WHAT YOU WILL DO:
a) In the supercharger ICE'ing thread, what parking allowance do most Sheetz supercharger locations have?
b) Write the next part of the supercharger ICE'ing thread, picking up after its final sentence.

EXCERPT PROVIDED:
------------------------------

# Supercharger ICE'ing



## GDN (Oct 30, 2017)

So this one happened in PA it looks like, but it happens everywhere. The company has had several people post the pic and negative replies/reviews on their Yelp page - https://www.yelp.com/biz/b-and-w-smith-excavating-strattanville


----------



## garsh (Apr 4, 2016)

There's no background given in that yelp post.

Where was this? A Sheetz? They don't tend to have great parking options for trucks with trailers.

Was the truck & trailer parked there long? Most of those Sheetz supercharger locations have a "10 minute general parking" allowance. He could have run inside for something and this was the only place to park without blocking somebody else in.

Did anybody ask them politely to move?

I think having people pile onto the company's yelp page with negative reviews isn't helpful.


----------



## JasonF (Oct 26, 2018)

EV’s vs ICE cars isn’t a war, it’s a question that needs to be answered with education.

------------------------------

PROVIDED DATA:

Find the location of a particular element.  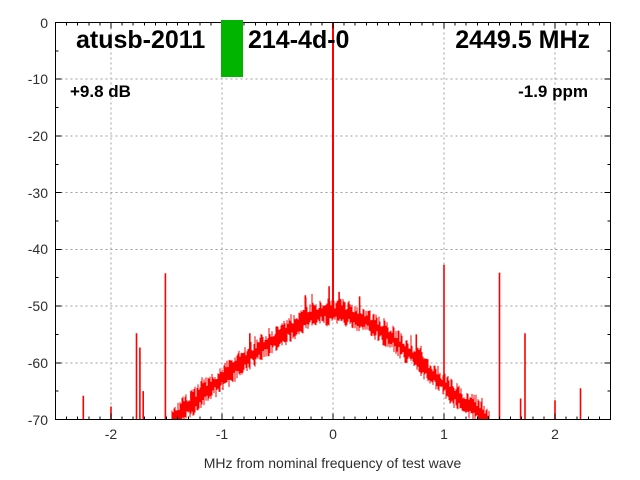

------------------------------

RESULTS FOR THE EXERCISE:
a) A "10 minute general parking" allowance.

b)
----------



## Jim H (Feb 11, 2017)

JasonF said:


> EV's vs ICE cars isn't a war, it's a question that needs to be answered with education.


Unfortunately the US has too many uneducated people, and is why this continues to be issue we have to deal with. 
I still do not really understand what the problem is with Tesla's, and why these uneducated people like to stick it to us.


----------



## JasonF (Oct 26, 2018)

Jim H said:


> Unfortunately the US has too many uneducated people, and is why this continues to be issue we have to deal with.
> I still do not really understand what the problem is with Tesla's, and why these uneducated people like to stick it to us.


As far as I can tell, it's just the belief that they're doing what they're supposed to do (buy gasoline) and EV owners think they're above the rules and don't have to.

I used to think it was a class war kind of thing, sticking it to people rich enough to afford what they think Teslas cost. But they're doing it in the UK now too, where they sell cheap EV's like the Renault Zoe, so that doesn't really apply anymore.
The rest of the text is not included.